Manage the amount of information displayed in a report by hyperlinking from one report to other related reports, charts, dashboards, and URLs. For example, you can present basic information in an easy-to-comprehend report with hyperlinks to reports that contain details.
For charts, hyperlinks take precedence over the drill-down chart feature. For example, when readers click a bar in a chart, it displays data related to the hyperlink you define, not the drill-down chart.
For reports, you can define a hyperlink on any row label or column header. When
you define a hyperlink, the link is applied to all members within the row or column. In this
source report, hyperlinks have been defined for the Positions row level and the Region column
level. Notice how each of the row and column members have a blue underlined hyperlink.
When defining hyperlinks to a destination report that has parameters, you can map the row and column levels in the source report to parameters in the destination report. With this function, you can constrain the hyperlink result to display only data for the mapped parameters. If you do not restrain the results, then no filter applies and all the data appears.

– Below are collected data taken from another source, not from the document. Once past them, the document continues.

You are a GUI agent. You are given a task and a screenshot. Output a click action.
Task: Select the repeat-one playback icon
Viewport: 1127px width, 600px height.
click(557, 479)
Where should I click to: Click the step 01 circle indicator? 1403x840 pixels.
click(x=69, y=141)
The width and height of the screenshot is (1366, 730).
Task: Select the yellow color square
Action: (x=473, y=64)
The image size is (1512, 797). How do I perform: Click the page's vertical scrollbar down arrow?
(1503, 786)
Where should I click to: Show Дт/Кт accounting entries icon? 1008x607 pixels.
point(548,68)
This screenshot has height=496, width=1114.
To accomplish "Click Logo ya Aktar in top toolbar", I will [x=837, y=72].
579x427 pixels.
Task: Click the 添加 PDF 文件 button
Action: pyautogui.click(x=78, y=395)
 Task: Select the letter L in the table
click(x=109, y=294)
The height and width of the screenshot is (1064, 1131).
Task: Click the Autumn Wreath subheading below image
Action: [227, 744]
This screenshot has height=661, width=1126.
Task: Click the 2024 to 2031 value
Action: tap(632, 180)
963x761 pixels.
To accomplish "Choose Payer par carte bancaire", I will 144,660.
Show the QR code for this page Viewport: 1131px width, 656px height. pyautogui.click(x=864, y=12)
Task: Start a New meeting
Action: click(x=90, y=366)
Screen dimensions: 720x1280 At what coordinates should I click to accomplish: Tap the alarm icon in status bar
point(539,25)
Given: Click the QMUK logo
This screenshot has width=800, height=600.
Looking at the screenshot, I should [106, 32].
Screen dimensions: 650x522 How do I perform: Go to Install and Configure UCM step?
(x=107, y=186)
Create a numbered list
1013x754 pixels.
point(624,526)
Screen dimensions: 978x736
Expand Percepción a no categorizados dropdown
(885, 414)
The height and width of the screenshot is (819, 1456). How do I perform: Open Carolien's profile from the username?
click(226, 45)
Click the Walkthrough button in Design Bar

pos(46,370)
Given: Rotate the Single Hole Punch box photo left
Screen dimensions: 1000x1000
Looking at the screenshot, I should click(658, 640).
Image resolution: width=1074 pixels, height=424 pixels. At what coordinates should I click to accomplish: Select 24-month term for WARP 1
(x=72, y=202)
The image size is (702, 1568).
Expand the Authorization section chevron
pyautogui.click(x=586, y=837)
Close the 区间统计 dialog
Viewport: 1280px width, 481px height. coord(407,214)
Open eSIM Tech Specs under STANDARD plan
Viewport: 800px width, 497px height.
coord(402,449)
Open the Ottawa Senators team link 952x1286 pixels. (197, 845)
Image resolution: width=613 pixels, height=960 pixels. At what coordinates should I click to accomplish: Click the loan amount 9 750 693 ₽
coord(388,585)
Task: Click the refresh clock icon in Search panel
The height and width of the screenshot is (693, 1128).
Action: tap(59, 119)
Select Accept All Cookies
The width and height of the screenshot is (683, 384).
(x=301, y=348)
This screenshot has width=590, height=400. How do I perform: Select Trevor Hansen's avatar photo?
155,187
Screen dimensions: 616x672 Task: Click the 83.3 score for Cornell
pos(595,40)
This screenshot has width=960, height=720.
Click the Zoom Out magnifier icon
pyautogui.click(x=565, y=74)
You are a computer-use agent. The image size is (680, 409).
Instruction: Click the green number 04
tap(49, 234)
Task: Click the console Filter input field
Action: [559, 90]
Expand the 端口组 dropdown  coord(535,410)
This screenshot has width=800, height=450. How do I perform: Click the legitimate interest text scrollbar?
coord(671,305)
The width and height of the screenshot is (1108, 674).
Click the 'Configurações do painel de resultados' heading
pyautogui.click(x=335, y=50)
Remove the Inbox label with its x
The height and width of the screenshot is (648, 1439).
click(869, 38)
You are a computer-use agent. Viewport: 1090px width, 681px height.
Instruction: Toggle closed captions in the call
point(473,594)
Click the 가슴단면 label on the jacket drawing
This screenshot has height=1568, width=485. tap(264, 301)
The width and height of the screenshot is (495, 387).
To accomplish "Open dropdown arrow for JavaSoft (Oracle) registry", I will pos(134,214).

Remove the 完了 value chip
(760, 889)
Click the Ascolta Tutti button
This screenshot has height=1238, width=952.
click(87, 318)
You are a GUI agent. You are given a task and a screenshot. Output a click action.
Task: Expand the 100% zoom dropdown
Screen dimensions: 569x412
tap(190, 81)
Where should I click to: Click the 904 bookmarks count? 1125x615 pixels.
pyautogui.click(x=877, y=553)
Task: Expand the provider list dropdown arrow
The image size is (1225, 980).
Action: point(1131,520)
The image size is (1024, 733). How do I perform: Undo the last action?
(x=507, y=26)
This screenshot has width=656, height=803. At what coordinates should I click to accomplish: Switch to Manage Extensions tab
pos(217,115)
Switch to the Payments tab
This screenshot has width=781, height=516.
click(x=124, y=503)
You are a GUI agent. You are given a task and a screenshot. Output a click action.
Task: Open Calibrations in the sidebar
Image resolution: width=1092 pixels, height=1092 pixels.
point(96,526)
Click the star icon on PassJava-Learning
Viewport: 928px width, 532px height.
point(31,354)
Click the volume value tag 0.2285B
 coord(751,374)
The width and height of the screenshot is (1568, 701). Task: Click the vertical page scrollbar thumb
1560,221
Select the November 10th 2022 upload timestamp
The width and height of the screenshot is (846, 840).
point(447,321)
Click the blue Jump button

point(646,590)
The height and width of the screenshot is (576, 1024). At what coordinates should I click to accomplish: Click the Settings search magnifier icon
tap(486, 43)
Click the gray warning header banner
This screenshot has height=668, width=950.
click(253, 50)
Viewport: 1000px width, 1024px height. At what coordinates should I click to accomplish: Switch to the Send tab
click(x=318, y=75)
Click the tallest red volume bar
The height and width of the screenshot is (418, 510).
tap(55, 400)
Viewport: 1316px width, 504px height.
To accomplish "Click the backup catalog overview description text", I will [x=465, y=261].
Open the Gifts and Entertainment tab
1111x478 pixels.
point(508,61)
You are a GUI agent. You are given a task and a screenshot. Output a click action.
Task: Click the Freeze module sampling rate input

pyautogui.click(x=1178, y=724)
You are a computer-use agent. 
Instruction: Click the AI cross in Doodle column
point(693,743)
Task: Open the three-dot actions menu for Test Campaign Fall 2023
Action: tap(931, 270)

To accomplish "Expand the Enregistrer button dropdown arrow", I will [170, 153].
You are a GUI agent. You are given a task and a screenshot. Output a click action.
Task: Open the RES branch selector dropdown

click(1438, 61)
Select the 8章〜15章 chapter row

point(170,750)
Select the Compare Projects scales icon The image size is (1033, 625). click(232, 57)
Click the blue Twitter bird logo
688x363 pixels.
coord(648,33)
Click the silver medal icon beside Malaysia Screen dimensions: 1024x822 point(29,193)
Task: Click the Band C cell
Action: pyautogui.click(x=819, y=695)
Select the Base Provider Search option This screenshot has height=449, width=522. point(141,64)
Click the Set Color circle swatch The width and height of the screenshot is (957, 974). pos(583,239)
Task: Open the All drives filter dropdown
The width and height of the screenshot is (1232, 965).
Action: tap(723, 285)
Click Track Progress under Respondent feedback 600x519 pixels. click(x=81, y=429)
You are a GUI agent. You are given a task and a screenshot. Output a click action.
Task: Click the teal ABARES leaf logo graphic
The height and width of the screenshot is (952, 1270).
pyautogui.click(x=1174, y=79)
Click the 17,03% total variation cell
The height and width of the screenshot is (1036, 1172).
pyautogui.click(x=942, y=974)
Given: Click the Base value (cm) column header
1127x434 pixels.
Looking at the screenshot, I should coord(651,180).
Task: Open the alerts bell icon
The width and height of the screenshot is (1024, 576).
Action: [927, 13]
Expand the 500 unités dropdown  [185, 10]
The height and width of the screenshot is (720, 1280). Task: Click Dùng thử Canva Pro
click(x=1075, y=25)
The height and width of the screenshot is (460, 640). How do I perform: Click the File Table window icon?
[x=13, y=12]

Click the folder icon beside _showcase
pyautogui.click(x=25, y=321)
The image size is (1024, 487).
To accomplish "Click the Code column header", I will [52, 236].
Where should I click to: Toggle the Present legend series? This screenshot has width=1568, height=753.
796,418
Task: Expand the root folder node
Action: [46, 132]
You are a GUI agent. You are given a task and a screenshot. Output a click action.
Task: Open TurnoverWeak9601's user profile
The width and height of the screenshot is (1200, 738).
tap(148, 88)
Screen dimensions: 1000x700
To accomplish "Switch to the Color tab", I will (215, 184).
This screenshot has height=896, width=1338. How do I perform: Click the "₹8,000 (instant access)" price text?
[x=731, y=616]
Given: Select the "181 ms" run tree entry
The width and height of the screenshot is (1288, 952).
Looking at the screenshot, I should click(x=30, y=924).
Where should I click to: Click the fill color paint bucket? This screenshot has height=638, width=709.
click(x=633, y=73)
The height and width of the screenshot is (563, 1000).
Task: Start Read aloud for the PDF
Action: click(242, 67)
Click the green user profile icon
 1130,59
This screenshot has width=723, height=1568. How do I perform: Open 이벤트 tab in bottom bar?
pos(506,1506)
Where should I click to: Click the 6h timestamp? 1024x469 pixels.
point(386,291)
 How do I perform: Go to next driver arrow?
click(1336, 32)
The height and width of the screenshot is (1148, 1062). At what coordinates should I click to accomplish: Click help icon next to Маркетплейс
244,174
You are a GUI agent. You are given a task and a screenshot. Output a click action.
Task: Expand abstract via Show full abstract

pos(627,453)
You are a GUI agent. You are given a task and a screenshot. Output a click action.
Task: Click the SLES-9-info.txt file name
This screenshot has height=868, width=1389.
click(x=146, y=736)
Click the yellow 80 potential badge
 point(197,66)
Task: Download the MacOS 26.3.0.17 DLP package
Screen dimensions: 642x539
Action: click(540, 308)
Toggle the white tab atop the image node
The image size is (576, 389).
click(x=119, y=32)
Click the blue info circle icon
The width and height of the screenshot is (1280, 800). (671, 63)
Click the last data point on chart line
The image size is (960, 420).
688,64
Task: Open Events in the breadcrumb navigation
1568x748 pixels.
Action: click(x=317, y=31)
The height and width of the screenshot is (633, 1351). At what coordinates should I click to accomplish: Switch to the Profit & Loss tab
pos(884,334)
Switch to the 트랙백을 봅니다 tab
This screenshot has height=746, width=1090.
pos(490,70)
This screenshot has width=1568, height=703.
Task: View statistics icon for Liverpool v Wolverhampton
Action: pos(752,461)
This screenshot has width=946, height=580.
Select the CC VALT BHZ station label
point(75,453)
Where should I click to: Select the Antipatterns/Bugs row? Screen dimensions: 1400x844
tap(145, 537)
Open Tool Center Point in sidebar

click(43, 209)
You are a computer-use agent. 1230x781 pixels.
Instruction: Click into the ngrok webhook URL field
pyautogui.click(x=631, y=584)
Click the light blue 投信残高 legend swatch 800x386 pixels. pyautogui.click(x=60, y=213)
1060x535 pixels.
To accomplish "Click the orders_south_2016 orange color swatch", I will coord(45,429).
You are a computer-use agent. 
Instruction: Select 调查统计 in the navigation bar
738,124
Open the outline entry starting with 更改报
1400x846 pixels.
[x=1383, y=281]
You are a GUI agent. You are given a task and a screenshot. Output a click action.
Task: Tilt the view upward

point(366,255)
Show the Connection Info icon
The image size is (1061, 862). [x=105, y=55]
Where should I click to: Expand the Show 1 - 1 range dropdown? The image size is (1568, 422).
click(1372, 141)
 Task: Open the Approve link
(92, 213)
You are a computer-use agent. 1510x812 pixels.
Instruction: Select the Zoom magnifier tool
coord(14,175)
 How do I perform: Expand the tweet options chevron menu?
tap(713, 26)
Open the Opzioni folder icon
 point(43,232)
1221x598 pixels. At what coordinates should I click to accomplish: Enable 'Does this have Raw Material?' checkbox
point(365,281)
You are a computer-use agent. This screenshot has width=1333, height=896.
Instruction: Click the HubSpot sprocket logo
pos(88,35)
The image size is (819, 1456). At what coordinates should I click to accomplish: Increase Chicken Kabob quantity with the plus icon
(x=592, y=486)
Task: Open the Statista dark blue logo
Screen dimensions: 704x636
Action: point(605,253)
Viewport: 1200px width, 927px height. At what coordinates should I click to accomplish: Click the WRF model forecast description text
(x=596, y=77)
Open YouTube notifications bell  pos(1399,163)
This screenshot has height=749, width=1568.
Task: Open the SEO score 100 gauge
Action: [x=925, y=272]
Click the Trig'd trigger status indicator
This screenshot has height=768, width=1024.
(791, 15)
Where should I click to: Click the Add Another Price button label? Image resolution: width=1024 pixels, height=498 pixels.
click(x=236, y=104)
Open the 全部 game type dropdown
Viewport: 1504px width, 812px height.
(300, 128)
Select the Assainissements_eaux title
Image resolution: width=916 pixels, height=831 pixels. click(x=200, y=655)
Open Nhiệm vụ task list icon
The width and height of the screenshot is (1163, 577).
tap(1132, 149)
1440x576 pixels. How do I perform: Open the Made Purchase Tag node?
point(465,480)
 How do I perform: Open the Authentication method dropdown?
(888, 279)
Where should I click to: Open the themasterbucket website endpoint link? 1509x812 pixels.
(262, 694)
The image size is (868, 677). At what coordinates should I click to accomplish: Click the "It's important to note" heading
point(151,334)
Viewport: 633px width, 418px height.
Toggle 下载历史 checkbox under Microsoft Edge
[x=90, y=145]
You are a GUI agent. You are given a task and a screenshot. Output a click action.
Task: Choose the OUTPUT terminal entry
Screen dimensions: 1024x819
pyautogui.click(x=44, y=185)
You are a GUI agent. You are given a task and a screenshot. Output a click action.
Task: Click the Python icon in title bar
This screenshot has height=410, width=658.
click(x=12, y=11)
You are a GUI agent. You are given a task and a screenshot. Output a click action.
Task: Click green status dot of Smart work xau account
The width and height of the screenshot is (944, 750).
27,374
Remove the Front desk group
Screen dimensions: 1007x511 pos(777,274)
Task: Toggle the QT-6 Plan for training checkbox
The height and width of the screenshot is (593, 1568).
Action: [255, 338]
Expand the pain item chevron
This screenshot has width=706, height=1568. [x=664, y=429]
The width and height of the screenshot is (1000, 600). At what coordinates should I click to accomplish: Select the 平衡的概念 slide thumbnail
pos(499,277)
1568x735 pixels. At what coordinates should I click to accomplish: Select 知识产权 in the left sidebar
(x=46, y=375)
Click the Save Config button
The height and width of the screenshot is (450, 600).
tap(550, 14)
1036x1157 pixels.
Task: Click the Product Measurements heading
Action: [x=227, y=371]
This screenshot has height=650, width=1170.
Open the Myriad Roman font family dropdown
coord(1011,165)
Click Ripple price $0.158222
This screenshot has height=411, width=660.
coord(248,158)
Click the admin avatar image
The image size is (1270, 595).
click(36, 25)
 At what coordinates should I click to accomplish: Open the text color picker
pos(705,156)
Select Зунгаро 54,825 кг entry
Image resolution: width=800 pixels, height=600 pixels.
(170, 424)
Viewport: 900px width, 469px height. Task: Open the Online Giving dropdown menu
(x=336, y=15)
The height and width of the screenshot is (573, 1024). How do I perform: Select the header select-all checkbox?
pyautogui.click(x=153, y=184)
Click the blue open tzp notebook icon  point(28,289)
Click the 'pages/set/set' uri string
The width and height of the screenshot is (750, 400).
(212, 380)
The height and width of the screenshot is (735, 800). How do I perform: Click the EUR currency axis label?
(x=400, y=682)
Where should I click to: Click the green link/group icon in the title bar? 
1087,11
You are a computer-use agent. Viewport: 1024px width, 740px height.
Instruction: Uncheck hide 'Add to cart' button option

For example, you can create a hyperlink in the source report for all the members
in the Position row labels, and constrain the displayed data to only
that related to each position and its department. To do this, you map the
Department and Positions row levels in the
source report to the Business Unit and Job Title
parameters in this destination report.
When the reader clicks on the Administrative Assistant position within the Finance department in the source report, it looks like the
example below:
Each parameter added to the mapping further constrains the data. You can map any row levels that appear to the left, and column levels that appear above the member data.